### Problem requirements
Retype each entry. Leave nothing out.

### Records provided
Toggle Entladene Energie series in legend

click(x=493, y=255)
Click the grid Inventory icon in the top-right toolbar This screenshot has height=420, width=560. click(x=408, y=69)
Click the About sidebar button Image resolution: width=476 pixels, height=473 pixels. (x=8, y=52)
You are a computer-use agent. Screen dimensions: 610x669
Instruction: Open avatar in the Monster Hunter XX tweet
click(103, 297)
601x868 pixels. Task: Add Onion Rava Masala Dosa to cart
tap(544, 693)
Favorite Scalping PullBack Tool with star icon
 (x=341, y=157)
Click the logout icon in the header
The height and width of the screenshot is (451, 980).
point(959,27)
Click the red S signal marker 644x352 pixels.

### Solution to this task
Toggle Entladene Energie series in legend

click(x=493, y=255)
Click the grid Inventory icon in the top-right toolbar This screenshot has height=420, width=560. click(x=408, y=69)
Click the About sidebar button Image resolution: width=476 pixels, height=473 pixels. (x=8, y=52)
You are a computer-use agent. Screen dimensions: 610x669
Instruction: Open avatar in the Monster Hunter XX tweet
click(103, 297)
601x868 pixels. Task: Add Onion Rava Masala Dosa to cart
tap(544, 693)
Favorite Scalping PullBack Tool with star icon
 (x=341, y=157)
Click the logout icon in the header
The height and width of the screenshot is (451, 980).
point(959,27)
Click the red S signal marker 644x352 pixels.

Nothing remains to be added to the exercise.